The blue oval’s new car registrations declined by almost 2,000 vehicles last month, declining by 18.6% to 8,462 (2019: 10,390) as Suzuki’s registrations slipped by 62.9% to 1,021 (2019: 2,750) and Mazda saw its volumes fall by 38.6%, from 1,543 to 948.
The results leave Ford 8.1% down year-to-date - its retailers currently trading without the popular Kuga SUV as they await the arrival of the new model in Q2 - Suzuki down by 51.1% and Mazda 30.3%.
Korean brands Kia and Hyundai suffered declines of 6.9% (to 3,054) and 7.9% (to 2,682), respectively, meanwhile, to leave them 19.6% and 23.5% down YTD.
But while consumer demand, the shift towards new alternative fuel vehicle (AFV) product lines and the pressures of EU emissions regulations – potentially landing OEMs with huge fines for breaches of a 95g/km CO2 average from 2020/21 – played out, other brands did deliver significant growth.
In the month immediately prior to this March’s key 20-plate introduction, MG Motor UK already looked to be on course to meet its “hugely ambitious” target of growing its UK volumes by 130% in 2020 with 97% growth during the month (to 883) as its YTD growth reached 127%.

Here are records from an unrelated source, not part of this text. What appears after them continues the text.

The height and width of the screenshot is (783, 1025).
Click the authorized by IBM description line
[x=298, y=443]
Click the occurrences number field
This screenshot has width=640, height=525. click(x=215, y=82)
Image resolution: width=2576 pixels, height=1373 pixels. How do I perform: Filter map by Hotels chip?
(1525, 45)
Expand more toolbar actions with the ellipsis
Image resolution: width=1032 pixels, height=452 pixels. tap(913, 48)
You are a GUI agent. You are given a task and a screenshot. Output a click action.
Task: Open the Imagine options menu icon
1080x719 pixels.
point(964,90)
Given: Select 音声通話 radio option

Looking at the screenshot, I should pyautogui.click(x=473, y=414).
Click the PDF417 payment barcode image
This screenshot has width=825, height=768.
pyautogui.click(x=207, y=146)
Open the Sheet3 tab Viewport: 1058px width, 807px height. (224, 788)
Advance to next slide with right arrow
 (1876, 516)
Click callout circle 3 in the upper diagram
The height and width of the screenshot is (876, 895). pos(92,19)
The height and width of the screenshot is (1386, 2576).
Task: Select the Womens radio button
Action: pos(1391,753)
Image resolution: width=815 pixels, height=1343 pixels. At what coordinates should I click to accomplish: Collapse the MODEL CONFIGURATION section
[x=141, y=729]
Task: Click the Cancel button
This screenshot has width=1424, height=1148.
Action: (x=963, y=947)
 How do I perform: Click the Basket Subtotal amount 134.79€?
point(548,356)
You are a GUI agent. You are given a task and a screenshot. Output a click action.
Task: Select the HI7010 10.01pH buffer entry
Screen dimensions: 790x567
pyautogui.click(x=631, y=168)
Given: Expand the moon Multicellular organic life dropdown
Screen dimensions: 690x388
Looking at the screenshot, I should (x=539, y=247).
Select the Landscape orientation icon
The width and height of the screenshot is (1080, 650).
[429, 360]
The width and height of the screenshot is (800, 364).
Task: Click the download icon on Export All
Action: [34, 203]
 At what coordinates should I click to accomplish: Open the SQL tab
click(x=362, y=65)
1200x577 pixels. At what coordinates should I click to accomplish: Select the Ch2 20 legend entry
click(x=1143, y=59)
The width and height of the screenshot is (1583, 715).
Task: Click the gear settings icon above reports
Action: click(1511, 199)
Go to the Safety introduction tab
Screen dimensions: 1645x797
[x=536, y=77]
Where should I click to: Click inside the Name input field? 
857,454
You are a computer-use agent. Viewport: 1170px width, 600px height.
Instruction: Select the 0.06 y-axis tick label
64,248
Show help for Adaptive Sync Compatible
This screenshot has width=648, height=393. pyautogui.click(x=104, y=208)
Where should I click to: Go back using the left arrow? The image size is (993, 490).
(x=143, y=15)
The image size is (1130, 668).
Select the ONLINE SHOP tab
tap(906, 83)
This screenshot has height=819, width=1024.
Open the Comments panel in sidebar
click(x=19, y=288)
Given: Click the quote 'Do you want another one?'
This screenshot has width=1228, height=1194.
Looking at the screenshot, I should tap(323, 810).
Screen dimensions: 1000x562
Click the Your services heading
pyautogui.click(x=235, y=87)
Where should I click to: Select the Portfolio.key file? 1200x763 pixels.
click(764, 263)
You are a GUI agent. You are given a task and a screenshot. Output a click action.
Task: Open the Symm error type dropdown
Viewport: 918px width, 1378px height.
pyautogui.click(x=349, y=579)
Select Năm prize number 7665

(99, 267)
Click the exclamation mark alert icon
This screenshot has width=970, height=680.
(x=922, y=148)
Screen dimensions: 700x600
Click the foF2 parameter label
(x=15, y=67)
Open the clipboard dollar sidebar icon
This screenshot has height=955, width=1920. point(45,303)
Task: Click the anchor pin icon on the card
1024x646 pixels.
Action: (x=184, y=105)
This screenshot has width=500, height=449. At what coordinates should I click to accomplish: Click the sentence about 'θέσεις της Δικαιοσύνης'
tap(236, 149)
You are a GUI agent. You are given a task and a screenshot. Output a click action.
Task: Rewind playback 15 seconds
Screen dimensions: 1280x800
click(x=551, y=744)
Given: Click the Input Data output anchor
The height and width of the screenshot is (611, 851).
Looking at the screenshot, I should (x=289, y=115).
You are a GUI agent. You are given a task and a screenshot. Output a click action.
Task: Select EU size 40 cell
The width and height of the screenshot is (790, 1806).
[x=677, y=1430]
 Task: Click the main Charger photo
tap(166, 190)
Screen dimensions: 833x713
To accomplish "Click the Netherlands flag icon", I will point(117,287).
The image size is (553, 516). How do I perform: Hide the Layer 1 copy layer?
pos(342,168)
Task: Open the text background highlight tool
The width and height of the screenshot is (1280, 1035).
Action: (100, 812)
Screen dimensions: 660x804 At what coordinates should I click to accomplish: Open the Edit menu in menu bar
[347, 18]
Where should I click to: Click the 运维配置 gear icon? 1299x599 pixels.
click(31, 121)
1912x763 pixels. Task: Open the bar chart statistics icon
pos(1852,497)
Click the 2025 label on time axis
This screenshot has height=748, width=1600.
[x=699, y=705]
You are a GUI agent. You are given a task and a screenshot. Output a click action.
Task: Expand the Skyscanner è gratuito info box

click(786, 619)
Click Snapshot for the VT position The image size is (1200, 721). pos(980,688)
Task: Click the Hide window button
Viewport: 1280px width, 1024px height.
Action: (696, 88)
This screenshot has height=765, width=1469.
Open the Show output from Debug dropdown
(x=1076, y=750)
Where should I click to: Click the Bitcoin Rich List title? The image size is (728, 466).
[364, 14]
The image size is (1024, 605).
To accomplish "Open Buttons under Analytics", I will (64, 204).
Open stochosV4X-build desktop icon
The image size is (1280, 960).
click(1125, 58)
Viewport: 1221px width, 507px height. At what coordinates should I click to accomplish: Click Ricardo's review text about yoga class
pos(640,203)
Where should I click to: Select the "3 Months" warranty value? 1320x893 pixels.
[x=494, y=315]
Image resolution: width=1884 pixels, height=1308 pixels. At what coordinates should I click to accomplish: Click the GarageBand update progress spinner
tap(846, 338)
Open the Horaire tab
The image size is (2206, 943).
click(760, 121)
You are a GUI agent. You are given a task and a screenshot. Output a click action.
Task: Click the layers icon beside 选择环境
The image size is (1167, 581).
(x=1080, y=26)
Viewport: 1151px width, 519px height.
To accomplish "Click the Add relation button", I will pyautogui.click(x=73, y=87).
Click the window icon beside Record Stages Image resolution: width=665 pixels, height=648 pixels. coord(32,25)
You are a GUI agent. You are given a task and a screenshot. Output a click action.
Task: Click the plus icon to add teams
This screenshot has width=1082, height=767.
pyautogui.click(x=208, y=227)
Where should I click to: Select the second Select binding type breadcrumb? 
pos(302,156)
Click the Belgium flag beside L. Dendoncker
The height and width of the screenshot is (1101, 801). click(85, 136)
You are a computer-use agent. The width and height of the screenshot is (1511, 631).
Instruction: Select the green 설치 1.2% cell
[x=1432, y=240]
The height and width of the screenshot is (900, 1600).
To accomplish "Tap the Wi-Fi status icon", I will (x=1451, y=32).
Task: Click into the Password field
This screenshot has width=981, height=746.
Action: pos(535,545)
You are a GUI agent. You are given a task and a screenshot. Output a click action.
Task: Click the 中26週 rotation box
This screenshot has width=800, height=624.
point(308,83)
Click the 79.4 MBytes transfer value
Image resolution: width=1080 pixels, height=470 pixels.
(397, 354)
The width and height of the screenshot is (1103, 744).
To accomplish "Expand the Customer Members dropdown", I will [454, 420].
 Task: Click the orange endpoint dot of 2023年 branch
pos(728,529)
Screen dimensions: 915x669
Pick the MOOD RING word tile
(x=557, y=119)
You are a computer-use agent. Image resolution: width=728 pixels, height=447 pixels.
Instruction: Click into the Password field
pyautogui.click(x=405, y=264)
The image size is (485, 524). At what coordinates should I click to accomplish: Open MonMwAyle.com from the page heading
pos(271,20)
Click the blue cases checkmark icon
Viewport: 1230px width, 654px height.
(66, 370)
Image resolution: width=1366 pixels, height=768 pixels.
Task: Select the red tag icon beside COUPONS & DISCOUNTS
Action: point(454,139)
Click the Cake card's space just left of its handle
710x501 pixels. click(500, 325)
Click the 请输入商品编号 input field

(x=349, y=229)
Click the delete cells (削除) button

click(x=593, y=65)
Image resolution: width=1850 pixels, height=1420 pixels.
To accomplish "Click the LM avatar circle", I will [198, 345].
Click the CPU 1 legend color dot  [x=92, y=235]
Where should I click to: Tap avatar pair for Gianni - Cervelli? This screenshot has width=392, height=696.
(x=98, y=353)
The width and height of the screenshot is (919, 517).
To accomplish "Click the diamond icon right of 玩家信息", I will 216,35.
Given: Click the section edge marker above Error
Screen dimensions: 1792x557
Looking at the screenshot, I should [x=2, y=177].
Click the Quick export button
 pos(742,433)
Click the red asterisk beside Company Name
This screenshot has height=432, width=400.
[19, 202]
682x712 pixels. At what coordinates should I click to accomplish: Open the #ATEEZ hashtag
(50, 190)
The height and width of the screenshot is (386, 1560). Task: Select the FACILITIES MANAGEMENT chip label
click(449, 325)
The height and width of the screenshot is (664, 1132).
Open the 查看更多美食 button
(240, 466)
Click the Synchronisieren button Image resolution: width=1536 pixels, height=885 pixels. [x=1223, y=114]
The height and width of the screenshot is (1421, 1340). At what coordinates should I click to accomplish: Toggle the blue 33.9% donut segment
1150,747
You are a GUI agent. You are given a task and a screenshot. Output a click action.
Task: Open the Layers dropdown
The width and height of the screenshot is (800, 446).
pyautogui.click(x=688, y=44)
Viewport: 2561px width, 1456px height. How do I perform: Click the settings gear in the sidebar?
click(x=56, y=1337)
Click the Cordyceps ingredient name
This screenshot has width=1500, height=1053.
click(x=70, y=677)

Volkswagen, Toyota, Lexus and Nissan are among the other strong performers in the first two months of 2020.
VW has so far seen its volumes rise by 4.5% to 22,145 (2019: 21,184), while Toyota – named the greenest car brand of 2019 by Jato Dynamics earlier this week – saw its volumes rise by 4.8% to 11,643 (2019: 11,107) as sister brand Lexus has grown by 47.8% to 1,876 (2019: 1,269) YTD with the help of its new entry-level UX crossover.
Following a 10% decline in sales during 2019 (to 92,372), Nissan has grown its volumes by 16.9% so far in 2020, with 11,039 registrations (2019: 9,440) so far, no doubt bolstered by the introduction of the new Juke crossover.
Earlier this week Cazana director of insight, Rupert Pontin, predicted a 1.5% decline in new car sales during 2020.